### [JOB]
Find each line in the listing below that contains the string "height", and copy those lines out in full.
──────── PROVIDED ENTRIES ────────
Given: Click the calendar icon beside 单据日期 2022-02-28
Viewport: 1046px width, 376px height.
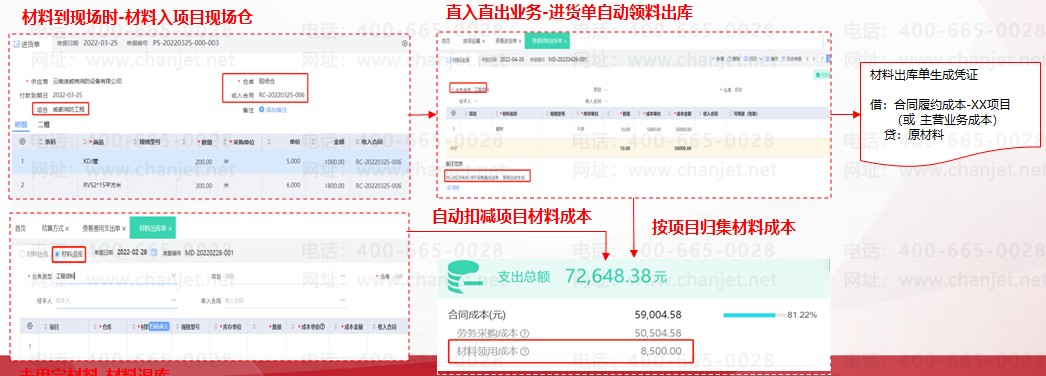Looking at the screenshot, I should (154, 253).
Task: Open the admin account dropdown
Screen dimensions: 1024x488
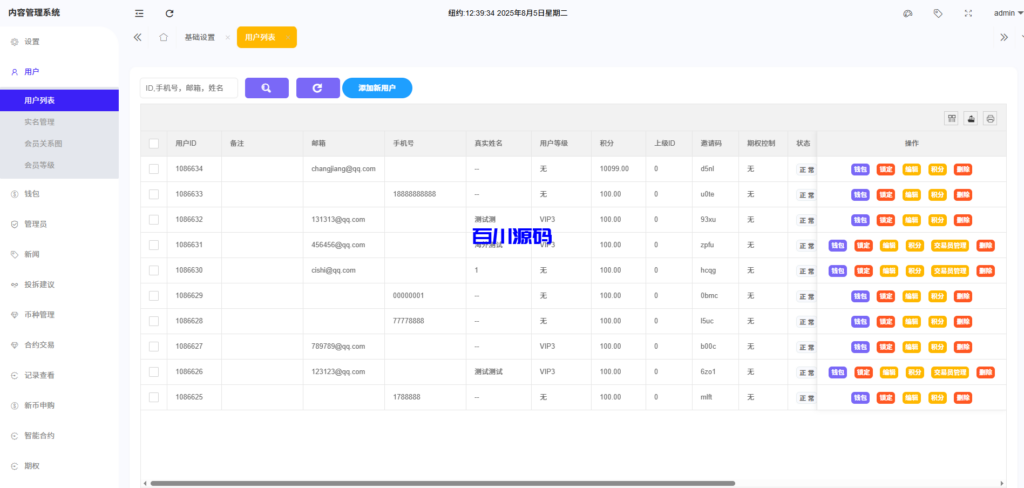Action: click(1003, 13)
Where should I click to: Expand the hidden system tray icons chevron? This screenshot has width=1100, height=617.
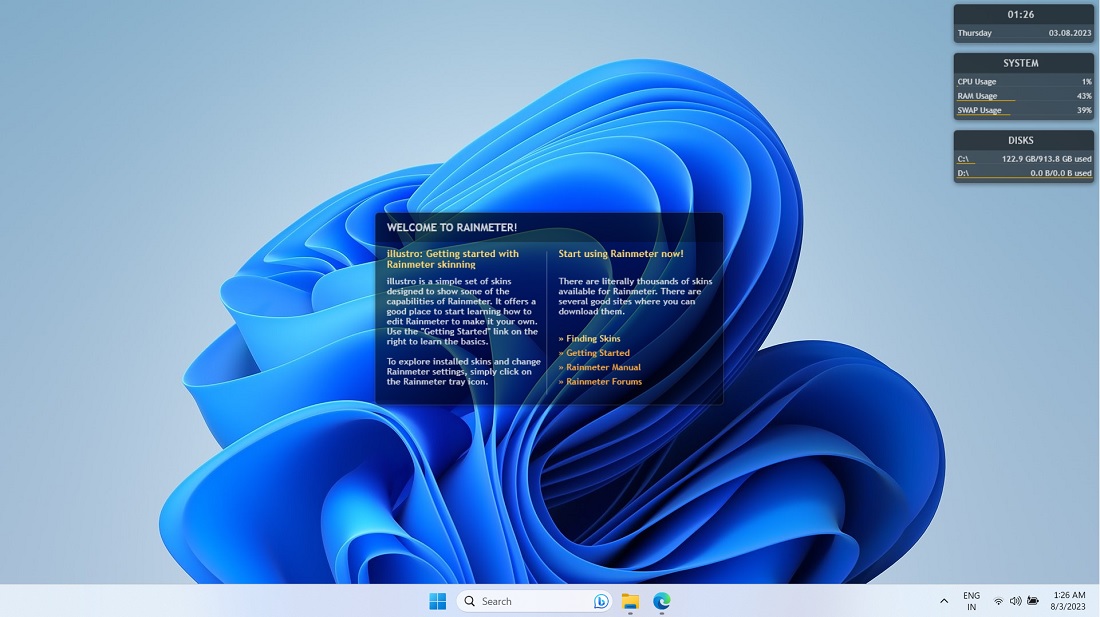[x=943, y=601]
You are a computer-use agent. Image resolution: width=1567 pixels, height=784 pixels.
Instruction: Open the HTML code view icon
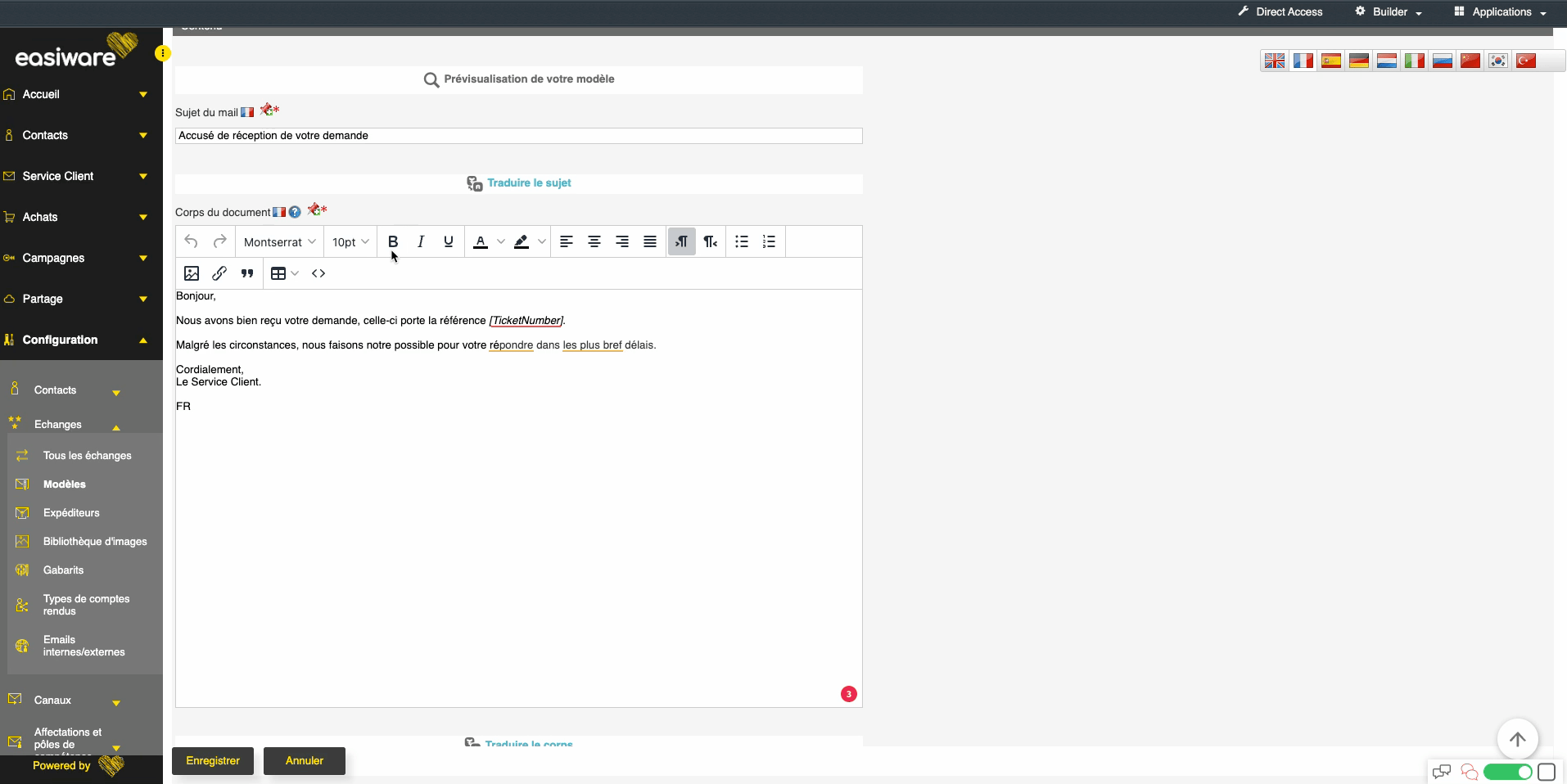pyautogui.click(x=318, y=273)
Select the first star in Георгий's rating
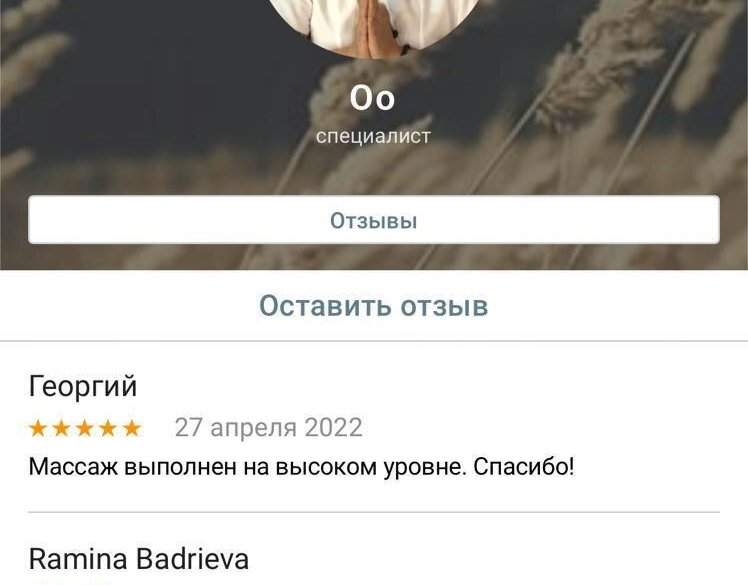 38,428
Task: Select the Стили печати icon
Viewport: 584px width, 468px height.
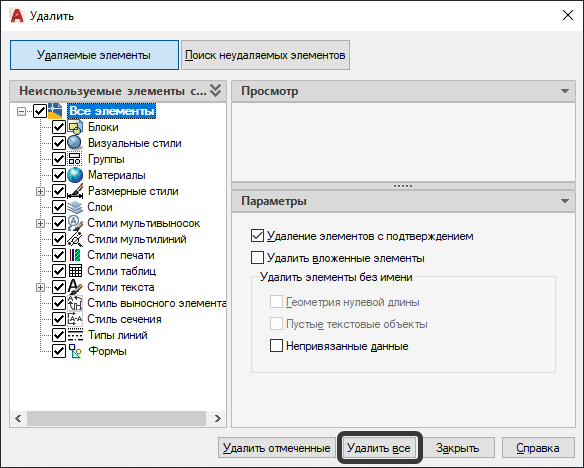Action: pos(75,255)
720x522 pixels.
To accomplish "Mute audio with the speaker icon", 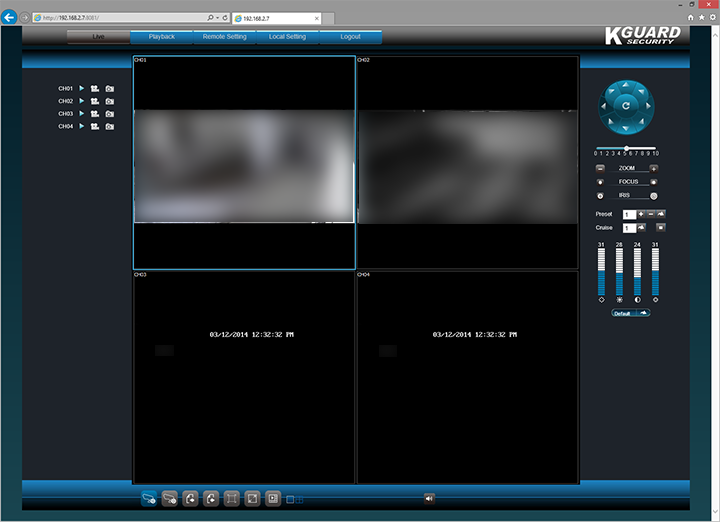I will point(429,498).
────────
### [THE ANSWER]
Viewport: 1046px width, 376px height.
Where should I click to: Expand the hidden system tray icons chevron? This screenshot has width=1100, height=617.
You are a computer-use agent. Image resolution: width=1567 pixels, height=784 pixels.
Viewport: 584px width, 468px height.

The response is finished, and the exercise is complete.